If you're anything like me you love a soft, chewy chocolate chip cookie. These are my "go to" cookies! Using butter & eggs right out of the fridge causes the cookies to maintain their thickness during baking.
I used a cookie cutter dipped in flour to make the heart shapes, & melted white morsels for the heart design.
Super soft and chewy on the inside and a little crunch on the outside.
Yields about 4-5 dozen 2 1/2 inch cookies
1 1/3 cups of cold unsalted butter
1 1/2 cups of packed light brown sugar
1 cup of granulated sugar
2 large cold eggs
1 Tablespoon of pure vanilla extract
1/2 teaspoon of almond extract
3 3/4 cups of all purpose flour
1 1/4 teaspoon table salt
1 teaspoon baking soda
2 cups of semisweet chocolate chips
Preheat oven to 375 degrees F. Spray cookie sheet with non stick spray or line with parchment.

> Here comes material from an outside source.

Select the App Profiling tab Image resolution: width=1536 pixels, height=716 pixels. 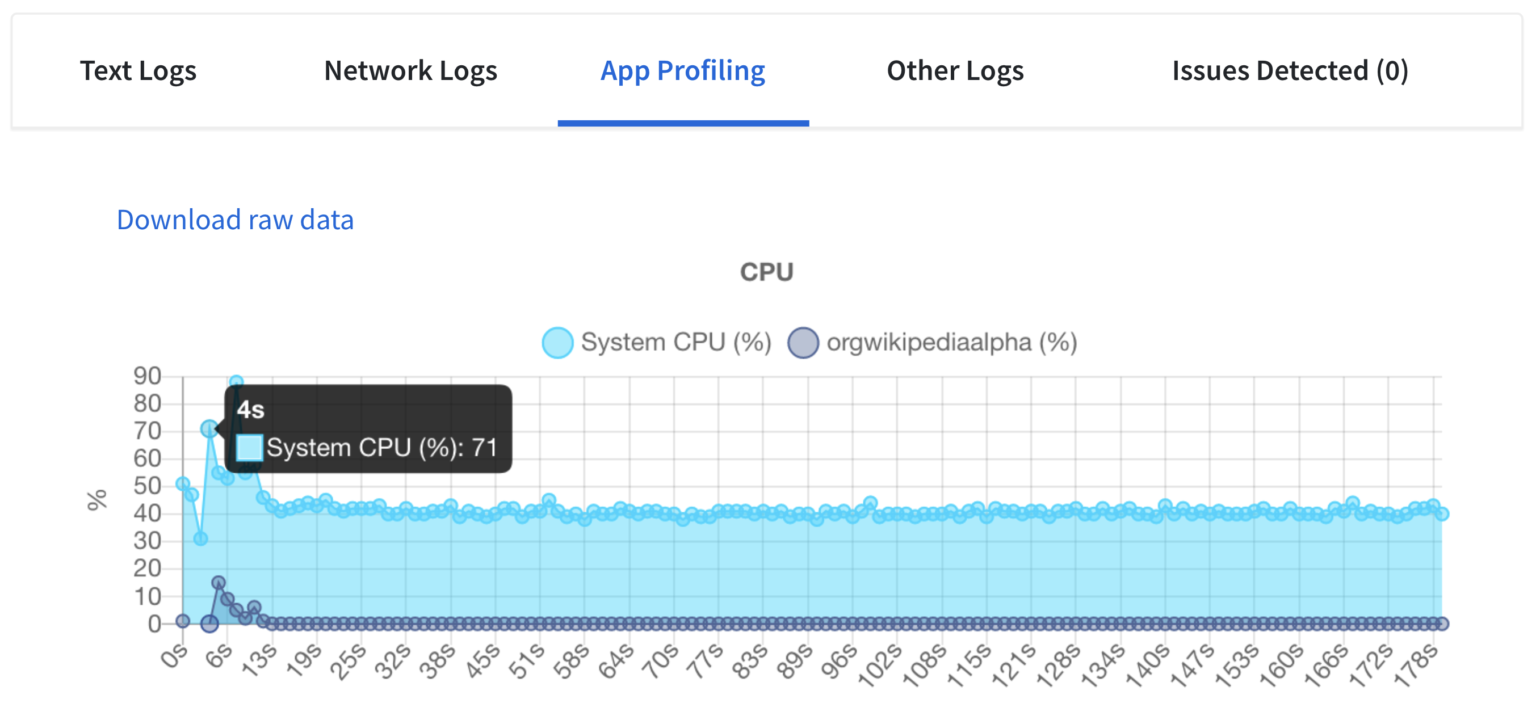click(x=683, y=71)
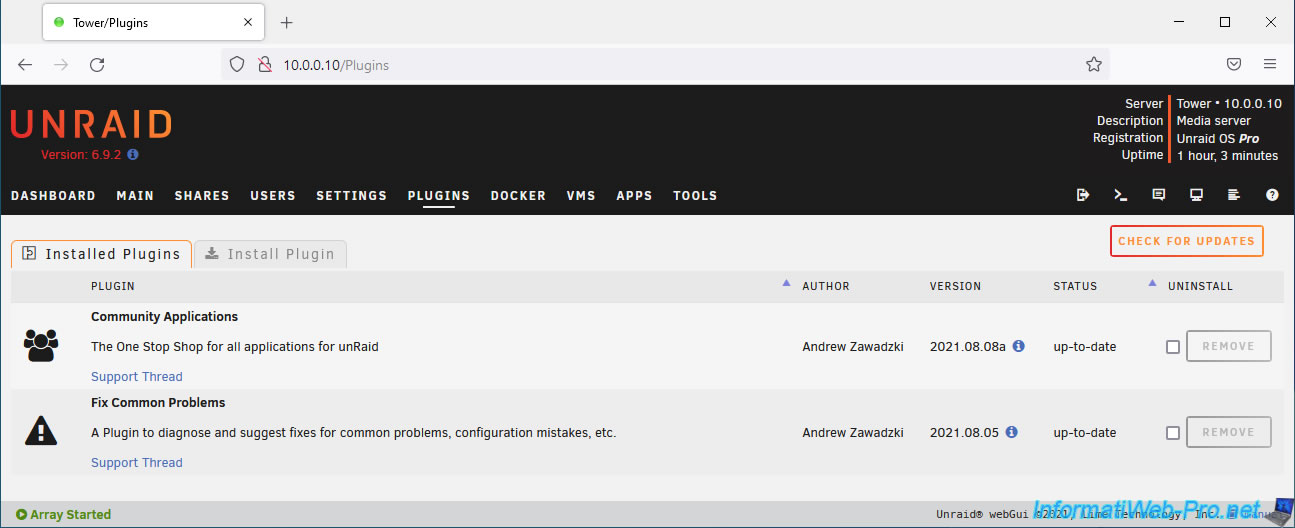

In a stand mixer fitted with the paddle attachment, beat the butter and both sugars, starting at low speed and working your way up to high speed until the mixture is light and fluffy. Scrap the bowl and beater.
Add the eggs, vanilla and almond extract. Beat on low until blended. Beat on high until light and fluffy, about a minute.
In a medium bowl whisk the flour, salt, and baking soda.
Add to the butter/sugar mixture and stir with a wooden spoon just until blended.
Stir in the chocolate chips. The dough will be stiff.
Place the bowl of cookie dough in the fridge for 5 minutes to cool it down.
Using a small cookie scoop, drop rounded dough onto cookie sheet about 2 inches apart.
Bake until the edges of the cookies are golden brown. 8-10 minutes. Rotate the sheets halfway through for even cooking. The cookies will still be soft in the center.
Let cookies rest on cookie sheet for 5 minutes transfer to a cooling rack.
I place my cookie sheets in the fridge/freezer in between batches to allow them to cool down before cooking the next batch of cookies. This helps the cookies rise better in the oven.
Keep your dough in the fridge in-between batches to keep it chilled.